The Globe and Mail is Canada’s national newspaper with the second largest broadsheet circulation in the country. It has enormous influence on Canada’s political and business elite.
RIO DE JANEIRO — Canada is a stable, predictable country where “some of the rules are tough, but you know what they are,” and Brazilian companies will find it astoundingly easy to set up shop here, an audience of business leaders heard in Rio de Janeiro this week. That ringing endorsement came from no less an authority than Luciano Siani, chief financial officer of Vale SA, which has the highest-profile Brazilian investment in Canada.
Mr. Siani described his company’s move to set up potash operations in Saskatchewan in 2009: “We were promptly welcomed by a central agency of the government that provided us in a few months with a contract for gas, water, energy – there was no difficulty whatsoever to get all of the logistics for the project.
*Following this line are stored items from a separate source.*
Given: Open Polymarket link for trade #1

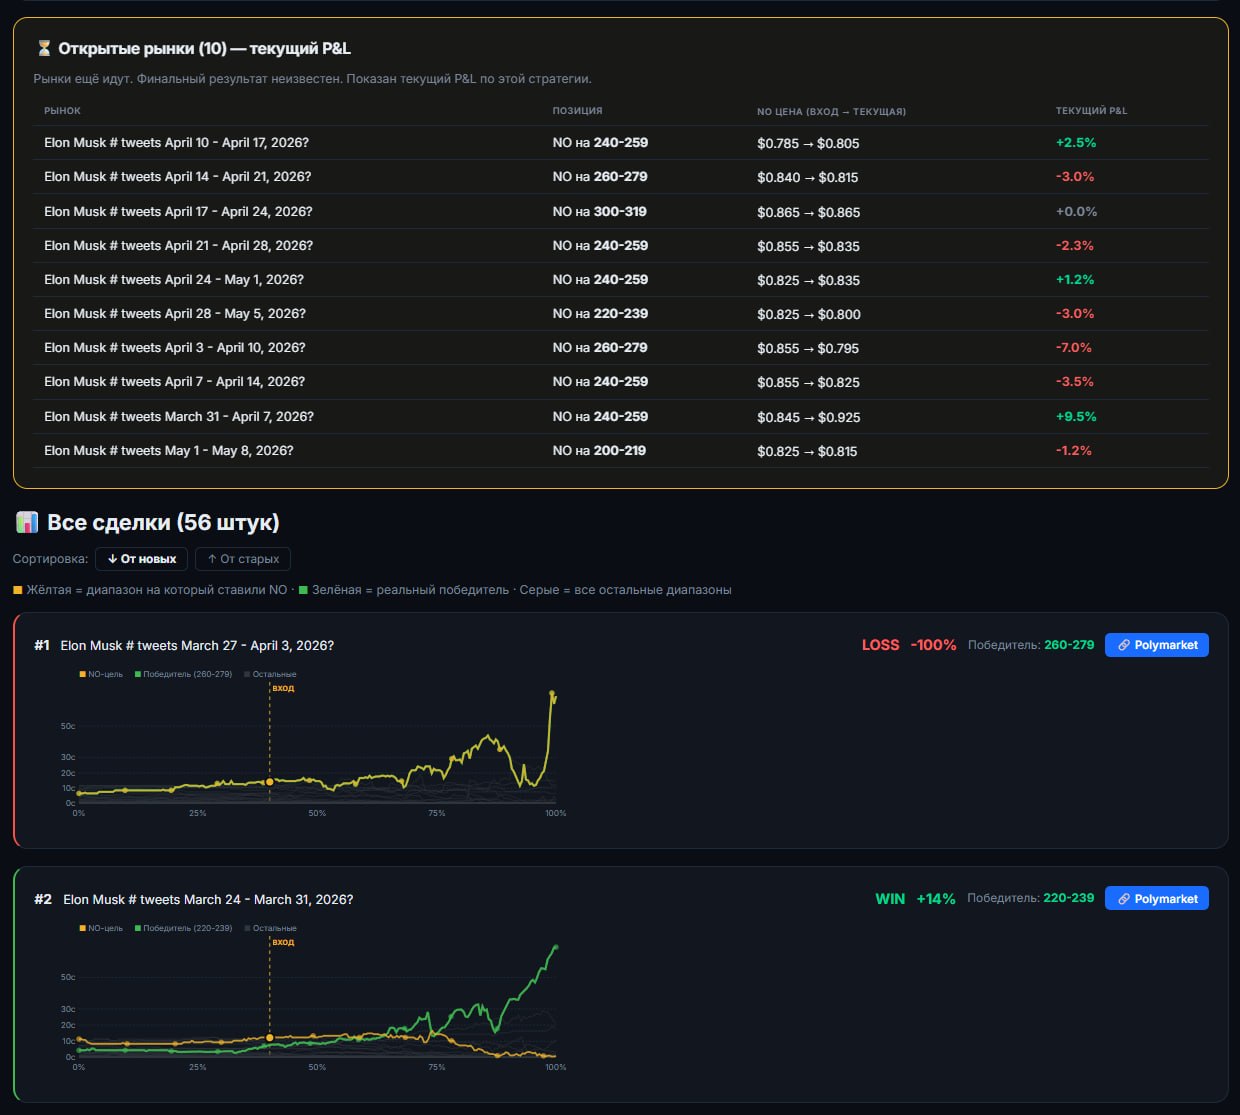Looking at the screenshot, I should click(x=1157, y=645).
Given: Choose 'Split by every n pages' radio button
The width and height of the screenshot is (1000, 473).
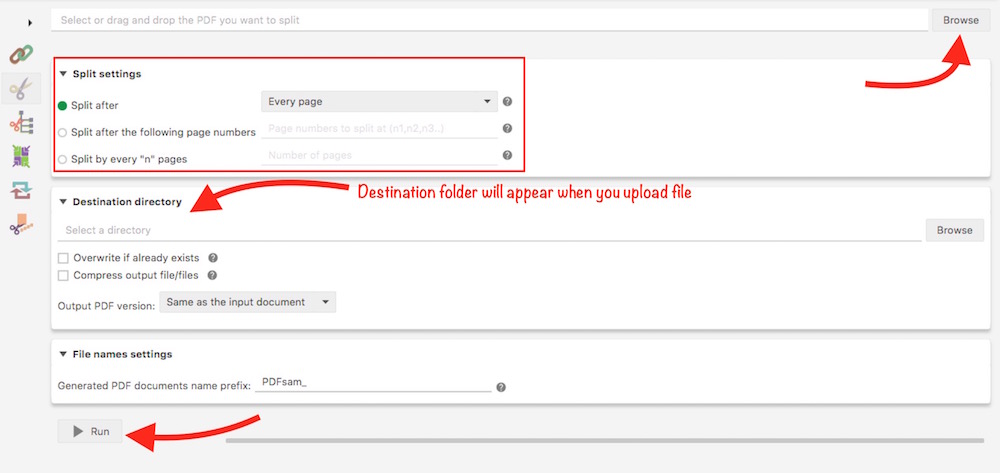Looking at the screenshot, I should pyautogui.click(x=63, y=159).
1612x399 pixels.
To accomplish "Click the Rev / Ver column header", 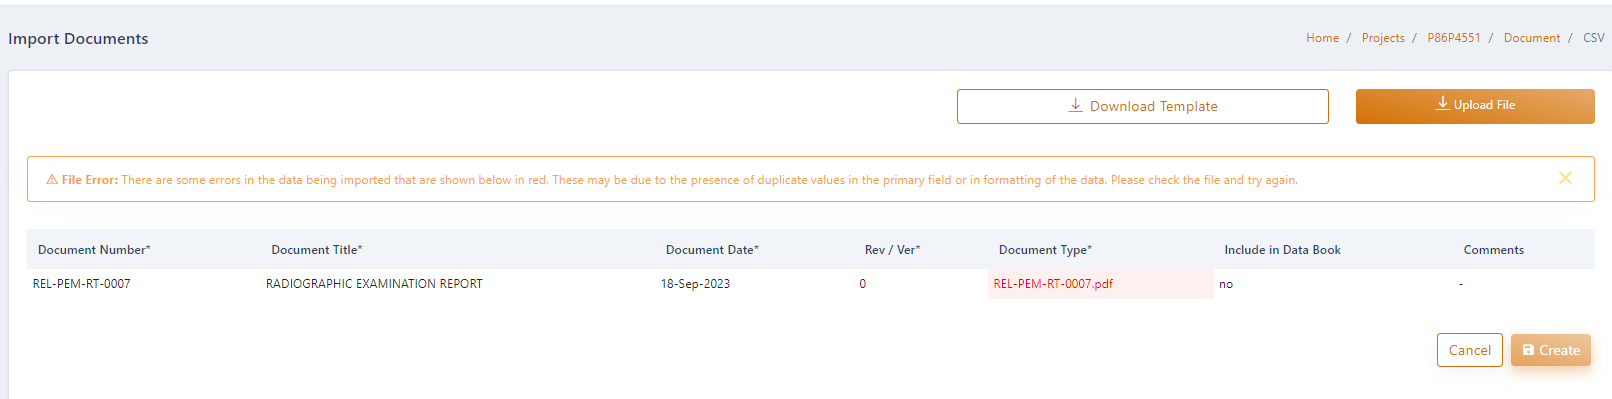I will (892, 250).
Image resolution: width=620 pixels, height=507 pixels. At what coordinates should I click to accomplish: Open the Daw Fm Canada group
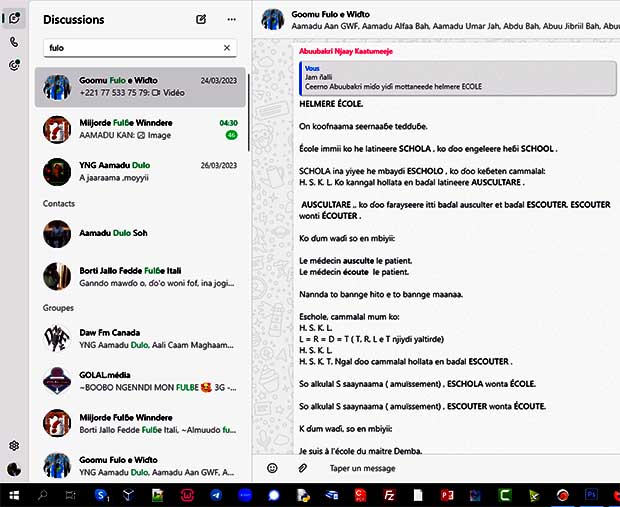[140, 339]
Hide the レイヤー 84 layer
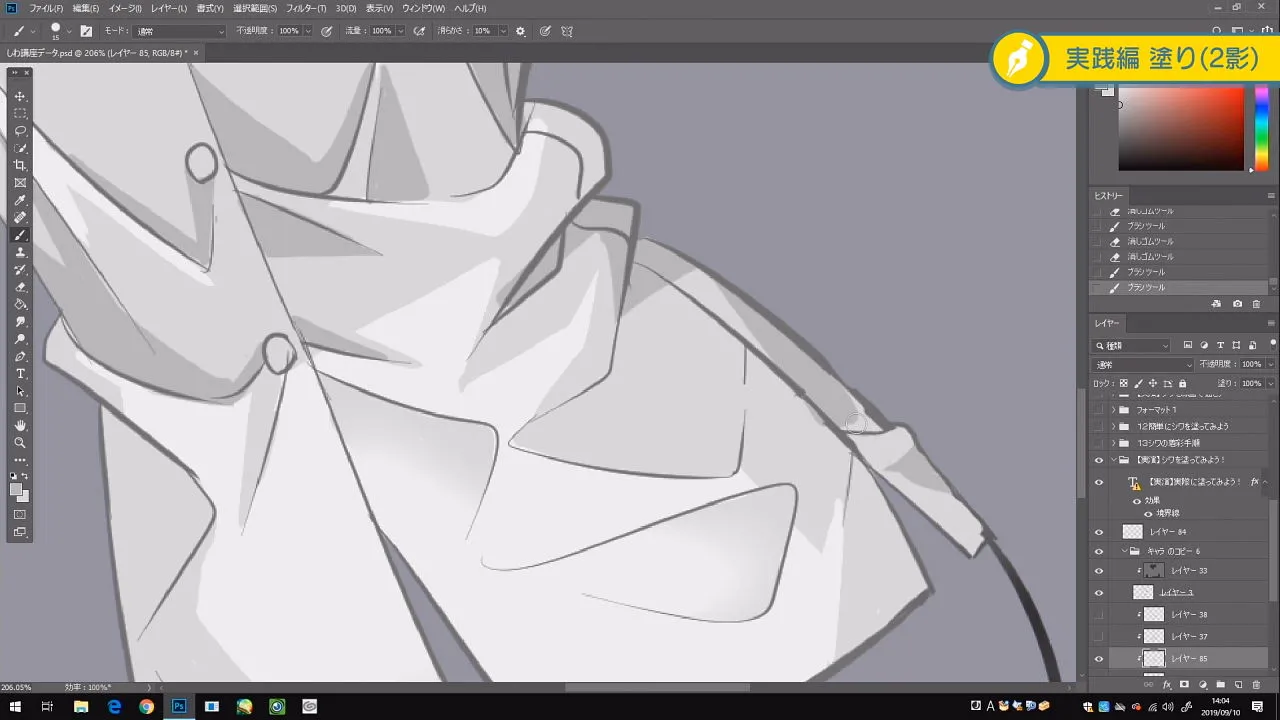 tap(1098, 531)
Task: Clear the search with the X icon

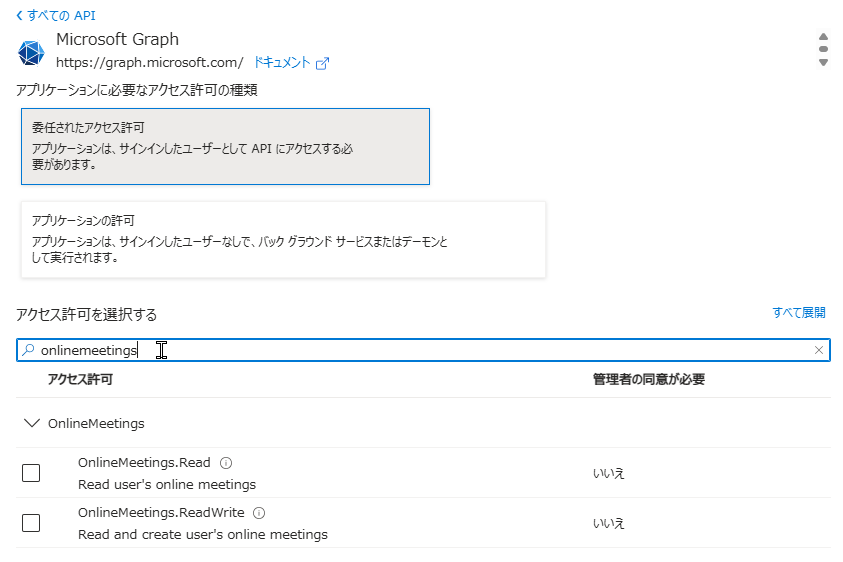Action: 819,350
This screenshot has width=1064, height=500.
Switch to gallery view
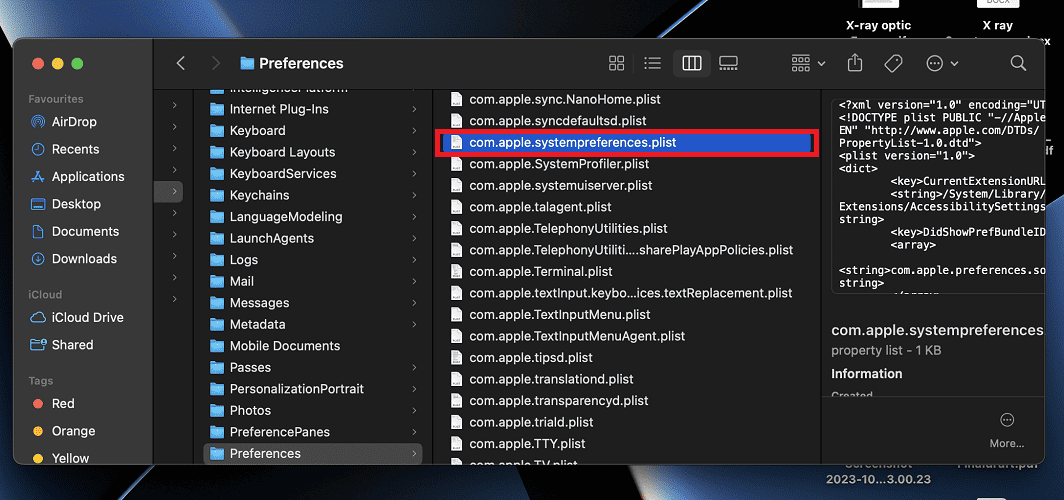pyautogui.click(x=728, y=63)
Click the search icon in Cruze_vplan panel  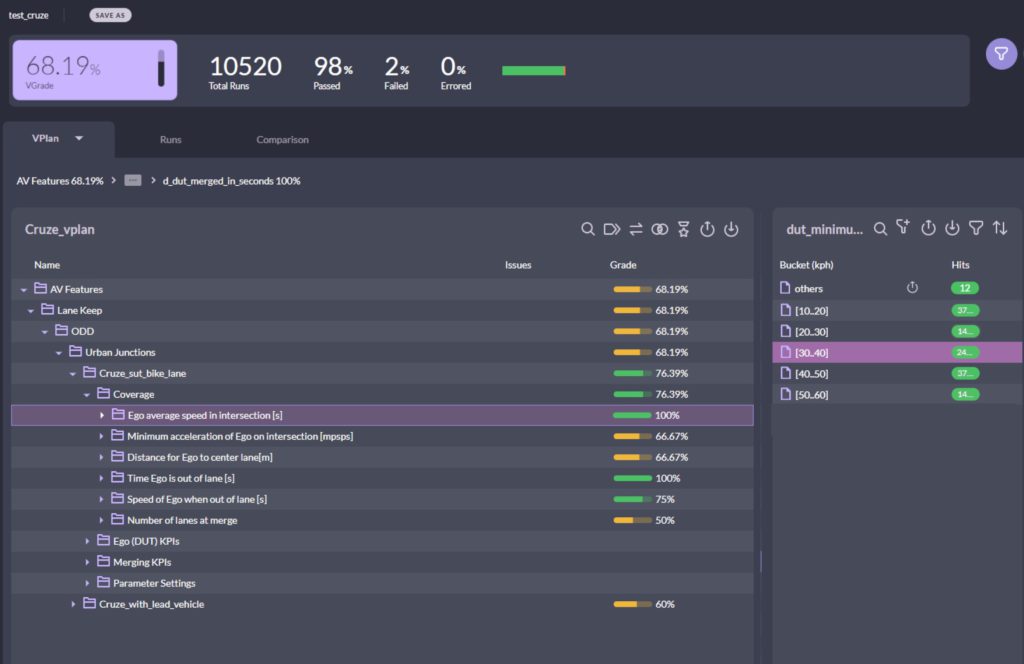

And these are things that would have taken several years here in Brazil … it would be a nightmare.”
Mr. Siani made this unexpected plug for Canada at an event organized by the Canadian consulate in Rio, which brought BMO Financial Group vice-chairperson Kevin Lynch to town to talk up Canada as its “investment champion.” Canada’s trade with Brazil is currently $6-billion a year. That’s up 25 per cent from where it was five years ago, but it is still only the equivalent of four days of Canada-U.S. trade, Mr. Lynch noted.